_Work instructions_
Please copy the records below verbatim, everything from the line that contains "The image size is (340, 527)." down to the line that contains "will [215, 302].", both included.

_Extracted entries_

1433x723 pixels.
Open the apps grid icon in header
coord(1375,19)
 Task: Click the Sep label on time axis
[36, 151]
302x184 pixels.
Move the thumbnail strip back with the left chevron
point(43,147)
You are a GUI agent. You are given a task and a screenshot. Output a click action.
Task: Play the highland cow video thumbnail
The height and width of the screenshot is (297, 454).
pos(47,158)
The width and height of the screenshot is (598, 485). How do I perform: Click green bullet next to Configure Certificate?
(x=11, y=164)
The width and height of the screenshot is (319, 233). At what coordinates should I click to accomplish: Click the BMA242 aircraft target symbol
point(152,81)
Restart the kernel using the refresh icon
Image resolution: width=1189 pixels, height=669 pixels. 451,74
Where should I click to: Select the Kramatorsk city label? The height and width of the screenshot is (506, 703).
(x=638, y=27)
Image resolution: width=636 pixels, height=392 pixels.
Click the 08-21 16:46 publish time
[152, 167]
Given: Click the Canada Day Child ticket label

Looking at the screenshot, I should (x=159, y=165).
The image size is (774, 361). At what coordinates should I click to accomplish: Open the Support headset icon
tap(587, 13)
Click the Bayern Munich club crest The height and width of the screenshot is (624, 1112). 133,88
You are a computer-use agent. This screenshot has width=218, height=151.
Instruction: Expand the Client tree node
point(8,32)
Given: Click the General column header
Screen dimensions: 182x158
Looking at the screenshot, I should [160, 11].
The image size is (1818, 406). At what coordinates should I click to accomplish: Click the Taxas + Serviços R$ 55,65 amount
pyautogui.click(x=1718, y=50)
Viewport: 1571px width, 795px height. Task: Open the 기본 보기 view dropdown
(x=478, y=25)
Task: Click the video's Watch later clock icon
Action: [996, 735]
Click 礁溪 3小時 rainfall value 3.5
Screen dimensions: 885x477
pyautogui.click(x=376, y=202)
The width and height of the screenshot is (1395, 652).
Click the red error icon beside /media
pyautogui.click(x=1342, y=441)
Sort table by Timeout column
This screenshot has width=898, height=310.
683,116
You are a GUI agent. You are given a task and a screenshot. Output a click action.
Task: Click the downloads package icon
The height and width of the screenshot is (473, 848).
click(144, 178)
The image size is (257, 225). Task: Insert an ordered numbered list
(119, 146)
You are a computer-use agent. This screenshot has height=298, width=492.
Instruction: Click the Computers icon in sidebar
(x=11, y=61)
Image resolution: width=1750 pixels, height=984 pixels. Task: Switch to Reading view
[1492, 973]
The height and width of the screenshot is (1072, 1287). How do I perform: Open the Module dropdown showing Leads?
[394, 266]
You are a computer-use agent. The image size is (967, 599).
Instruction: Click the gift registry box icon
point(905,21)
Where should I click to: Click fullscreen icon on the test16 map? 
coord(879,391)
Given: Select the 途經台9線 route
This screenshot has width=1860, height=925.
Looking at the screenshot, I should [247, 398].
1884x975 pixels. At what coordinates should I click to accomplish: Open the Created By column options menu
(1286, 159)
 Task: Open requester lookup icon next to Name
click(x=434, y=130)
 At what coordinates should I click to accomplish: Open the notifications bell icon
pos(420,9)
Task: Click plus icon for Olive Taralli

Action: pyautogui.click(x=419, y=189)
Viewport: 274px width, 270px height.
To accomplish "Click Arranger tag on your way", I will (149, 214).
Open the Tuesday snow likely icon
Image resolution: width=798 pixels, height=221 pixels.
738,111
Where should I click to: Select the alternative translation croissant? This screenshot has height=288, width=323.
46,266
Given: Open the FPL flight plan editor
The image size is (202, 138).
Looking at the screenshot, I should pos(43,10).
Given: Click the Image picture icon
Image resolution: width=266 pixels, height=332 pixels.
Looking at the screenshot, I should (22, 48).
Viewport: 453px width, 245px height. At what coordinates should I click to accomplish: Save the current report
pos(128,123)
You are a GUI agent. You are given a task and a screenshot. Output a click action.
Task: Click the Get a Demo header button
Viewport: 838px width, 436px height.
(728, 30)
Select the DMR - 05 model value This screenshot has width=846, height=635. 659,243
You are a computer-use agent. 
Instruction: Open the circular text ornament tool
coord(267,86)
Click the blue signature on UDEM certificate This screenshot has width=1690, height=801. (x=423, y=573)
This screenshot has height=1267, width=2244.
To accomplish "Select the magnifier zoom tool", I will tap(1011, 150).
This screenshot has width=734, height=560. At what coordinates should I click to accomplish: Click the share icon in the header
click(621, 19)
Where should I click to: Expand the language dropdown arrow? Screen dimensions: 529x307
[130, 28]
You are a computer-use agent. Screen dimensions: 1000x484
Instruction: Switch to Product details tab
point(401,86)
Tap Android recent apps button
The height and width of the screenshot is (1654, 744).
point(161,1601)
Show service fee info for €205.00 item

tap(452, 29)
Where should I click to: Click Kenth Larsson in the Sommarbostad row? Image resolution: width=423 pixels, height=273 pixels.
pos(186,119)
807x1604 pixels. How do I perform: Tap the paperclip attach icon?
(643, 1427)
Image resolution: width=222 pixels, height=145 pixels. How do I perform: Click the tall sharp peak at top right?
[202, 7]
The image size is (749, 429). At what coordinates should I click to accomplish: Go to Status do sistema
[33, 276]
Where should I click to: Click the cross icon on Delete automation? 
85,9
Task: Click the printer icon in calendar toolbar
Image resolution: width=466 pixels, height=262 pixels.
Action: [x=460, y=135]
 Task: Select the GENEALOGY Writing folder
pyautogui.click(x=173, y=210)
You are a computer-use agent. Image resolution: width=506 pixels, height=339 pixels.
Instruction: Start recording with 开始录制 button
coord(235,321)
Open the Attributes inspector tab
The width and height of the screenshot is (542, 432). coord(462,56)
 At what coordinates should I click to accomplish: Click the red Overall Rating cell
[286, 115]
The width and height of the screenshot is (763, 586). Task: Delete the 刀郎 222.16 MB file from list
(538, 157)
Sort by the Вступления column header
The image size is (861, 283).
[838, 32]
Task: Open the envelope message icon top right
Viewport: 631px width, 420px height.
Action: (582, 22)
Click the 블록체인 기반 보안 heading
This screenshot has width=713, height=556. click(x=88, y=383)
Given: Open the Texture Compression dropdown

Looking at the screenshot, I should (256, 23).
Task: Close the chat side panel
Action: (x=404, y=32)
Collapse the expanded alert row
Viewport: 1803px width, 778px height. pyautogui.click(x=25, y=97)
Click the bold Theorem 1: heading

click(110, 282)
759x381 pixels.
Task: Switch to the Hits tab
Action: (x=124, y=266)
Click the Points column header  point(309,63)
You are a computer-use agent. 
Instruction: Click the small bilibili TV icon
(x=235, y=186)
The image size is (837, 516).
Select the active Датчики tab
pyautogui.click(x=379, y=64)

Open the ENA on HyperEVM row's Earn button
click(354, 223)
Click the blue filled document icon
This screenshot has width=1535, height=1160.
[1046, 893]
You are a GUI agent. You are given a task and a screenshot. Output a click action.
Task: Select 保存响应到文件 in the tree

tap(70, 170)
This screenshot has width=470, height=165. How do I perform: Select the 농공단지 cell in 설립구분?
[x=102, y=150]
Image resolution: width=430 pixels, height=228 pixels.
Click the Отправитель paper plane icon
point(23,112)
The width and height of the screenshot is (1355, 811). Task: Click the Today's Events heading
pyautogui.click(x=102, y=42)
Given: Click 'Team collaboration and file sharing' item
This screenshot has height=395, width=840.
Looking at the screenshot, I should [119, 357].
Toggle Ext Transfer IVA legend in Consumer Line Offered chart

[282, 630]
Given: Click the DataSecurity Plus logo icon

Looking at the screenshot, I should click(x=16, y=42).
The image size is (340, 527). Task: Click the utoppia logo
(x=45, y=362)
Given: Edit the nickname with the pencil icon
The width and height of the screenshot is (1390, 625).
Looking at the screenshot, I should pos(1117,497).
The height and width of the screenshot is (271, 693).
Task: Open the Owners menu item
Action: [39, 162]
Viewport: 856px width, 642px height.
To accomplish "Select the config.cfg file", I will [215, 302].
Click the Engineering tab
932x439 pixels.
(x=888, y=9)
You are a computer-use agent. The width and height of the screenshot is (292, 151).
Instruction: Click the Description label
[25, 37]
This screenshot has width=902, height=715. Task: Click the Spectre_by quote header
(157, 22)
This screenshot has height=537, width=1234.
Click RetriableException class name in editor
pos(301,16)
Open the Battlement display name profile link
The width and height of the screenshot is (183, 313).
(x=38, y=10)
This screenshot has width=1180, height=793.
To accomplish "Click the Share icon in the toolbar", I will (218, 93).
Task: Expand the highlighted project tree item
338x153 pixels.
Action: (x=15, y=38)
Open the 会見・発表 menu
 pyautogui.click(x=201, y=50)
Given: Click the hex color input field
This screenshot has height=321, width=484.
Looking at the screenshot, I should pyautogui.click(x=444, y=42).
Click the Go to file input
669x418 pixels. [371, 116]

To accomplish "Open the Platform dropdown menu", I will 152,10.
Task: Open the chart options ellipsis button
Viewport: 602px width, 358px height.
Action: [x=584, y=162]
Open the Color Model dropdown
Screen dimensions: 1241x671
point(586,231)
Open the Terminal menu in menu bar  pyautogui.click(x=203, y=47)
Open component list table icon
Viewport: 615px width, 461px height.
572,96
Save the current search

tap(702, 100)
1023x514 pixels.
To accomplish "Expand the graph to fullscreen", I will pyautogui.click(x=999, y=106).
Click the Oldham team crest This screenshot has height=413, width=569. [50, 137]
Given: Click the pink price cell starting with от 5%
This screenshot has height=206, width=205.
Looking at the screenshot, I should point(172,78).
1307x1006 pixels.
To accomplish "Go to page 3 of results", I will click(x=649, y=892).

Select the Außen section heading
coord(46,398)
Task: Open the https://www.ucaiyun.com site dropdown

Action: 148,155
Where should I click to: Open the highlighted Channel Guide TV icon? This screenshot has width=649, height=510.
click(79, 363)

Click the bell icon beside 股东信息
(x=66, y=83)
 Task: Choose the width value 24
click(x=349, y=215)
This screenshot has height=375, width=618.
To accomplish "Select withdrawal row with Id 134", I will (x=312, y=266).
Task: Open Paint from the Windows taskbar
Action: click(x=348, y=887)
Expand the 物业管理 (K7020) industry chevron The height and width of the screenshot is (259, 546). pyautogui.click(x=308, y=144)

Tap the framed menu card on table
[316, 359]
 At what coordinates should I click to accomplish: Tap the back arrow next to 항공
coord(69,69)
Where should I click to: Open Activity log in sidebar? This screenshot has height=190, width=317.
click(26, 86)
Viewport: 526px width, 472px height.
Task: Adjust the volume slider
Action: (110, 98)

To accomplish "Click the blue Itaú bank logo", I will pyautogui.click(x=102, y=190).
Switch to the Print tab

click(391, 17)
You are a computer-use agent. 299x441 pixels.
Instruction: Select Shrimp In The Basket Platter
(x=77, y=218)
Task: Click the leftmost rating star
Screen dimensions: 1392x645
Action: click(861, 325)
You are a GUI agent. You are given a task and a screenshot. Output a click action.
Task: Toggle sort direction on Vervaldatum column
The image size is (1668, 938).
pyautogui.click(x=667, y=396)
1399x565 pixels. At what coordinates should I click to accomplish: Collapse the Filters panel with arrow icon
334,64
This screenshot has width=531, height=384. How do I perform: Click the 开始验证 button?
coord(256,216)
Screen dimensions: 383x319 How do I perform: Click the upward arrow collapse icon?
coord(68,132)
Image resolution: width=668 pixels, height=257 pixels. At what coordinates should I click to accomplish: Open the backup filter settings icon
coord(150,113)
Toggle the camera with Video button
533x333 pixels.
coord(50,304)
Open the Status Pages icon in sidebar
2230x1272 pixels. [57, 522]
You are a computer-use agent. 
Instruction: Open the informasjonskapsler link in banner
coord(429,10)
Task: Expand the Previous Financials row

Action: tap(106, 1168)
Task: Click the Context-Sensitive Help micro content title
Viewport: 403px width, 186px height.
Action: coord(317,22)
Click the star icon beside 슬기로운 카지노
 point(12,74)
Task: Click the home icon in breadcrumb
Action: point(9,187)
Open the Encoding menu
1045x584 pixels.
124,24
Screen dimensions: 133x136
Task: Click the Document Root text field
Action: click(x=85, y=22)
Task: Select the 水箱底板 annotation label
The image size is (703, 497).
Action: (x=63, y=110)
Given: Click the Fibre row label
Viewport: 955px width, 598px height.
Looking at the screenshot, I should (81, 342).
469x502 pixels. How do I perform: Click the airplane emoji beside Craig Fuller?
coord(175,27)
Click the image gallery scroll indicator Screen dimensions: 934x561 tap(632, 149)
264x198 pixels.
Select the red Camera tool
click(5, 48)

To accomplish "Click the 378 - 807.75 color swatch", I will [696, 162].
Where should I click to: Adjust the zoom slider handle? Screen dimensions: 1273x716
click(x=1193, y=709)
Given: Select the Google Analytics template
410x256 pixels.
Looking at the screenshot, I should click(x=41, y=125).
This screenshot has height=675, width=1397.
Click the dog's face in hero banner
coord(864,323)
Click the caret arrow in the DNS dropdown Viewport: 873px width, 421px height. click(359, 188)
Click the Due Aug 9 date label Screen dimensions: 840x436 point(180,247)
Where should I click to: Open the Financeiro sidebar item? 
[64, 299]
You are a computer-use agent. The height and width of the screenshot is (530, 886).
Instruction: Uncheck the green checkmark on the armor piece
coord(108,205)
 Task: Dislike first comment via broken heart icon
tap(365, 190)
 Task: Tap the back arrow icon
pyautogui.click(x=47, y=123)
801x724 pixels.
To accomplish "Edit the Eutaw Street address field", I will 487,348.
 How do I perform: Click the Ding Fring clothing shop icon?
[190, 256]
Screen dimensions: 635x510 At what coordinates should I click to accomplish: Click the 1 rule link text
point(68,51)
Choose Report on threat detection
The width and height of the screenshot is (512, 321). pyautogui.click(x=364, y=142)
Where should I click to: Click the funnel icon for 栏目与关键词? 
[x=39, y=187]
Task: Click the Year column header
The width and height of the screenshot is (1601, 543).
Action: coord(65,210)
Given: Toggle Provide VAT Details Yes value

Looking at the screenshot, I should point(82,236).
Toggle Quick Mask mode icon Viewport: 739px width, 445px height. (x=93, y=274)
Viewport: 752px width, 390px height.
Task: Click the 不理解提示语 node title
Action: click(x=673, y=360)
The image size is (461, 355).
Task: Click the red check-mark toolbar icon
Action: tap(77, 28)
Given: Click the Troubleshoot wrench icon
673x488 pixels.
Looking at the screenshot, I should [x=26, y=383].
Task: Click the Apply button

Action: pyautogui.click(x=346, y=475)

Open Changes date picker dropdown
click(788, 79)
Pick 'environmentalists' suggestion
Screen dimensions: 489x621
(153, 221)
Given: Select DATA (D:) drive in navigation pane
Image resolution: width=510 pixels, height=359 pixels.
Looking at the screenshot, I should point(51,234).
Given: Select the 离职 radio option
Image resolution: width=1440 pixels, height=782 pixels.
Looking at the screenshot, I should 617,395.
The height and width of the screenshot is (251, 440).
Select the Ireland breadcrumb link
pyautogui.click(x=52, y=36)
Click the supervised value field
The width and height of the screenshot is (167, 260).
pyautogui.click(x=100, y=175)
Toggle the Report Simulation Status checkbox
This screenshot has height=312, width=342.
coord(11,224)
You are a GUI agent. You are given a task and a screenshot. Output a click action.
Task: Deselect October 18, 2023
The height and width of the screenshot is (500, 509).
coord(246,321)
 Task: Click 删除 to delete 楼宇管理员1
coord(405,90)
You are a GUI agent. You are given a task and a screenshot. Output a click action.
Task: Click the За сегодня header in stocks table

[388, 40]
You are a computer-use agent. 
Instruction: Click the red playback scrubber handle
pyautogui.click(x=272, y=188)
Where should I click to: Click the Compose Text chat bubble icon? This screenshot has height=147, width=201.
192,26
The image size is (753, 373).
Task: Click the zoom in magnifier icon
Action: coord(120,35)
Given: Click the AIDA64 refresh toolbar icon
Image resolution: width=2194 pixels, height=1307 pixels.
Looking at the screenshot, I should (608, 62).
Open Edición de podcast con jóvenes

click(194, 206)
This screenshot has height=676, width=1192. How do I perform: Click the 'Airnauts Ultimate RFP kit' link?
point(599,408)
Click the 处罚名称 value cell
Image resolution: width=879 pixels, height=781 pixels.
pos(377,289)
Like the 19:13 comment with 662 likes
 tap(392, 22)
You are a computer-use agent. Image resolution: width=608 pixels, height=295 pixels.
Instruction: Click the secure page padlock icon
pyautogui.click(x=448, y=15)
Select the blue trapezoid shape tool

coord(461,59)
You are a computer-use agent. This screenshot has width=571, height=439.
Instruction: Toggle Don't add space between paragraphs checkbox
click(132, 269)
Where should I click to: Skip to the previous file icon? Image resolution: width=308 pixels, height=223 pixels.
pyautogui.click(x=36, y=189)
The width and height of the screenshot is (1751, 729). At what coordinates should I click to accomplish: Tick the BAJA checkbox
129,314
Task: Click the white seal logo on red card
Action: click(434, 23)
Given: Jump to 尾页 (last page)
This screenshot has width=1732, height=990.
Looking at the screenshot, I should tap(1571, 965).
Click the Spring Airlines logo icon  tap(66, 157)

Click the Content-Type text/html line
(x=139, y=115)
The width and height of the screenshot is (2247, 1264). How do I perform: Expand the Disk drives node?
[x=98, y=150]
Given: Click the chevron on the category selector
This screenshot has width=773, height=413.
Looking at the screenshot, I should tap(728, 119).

_Output of the exercise_
The image size is (340, 527). Task: Click the utoppia logo
(x=45, y=362)
Given: Edit the nickname with the pencil icon
The width and height of the screenshot is (1390, 625).
Looking at the screenshot, I should pos(1117,497).
The height and width of the screenshot is (271, 693).
Task: Open the Owners menu item
Action: [39, 162]
Viewport: 856px width, 642px height.
To accomplish "Select the config.cfg file", I will [215, 302].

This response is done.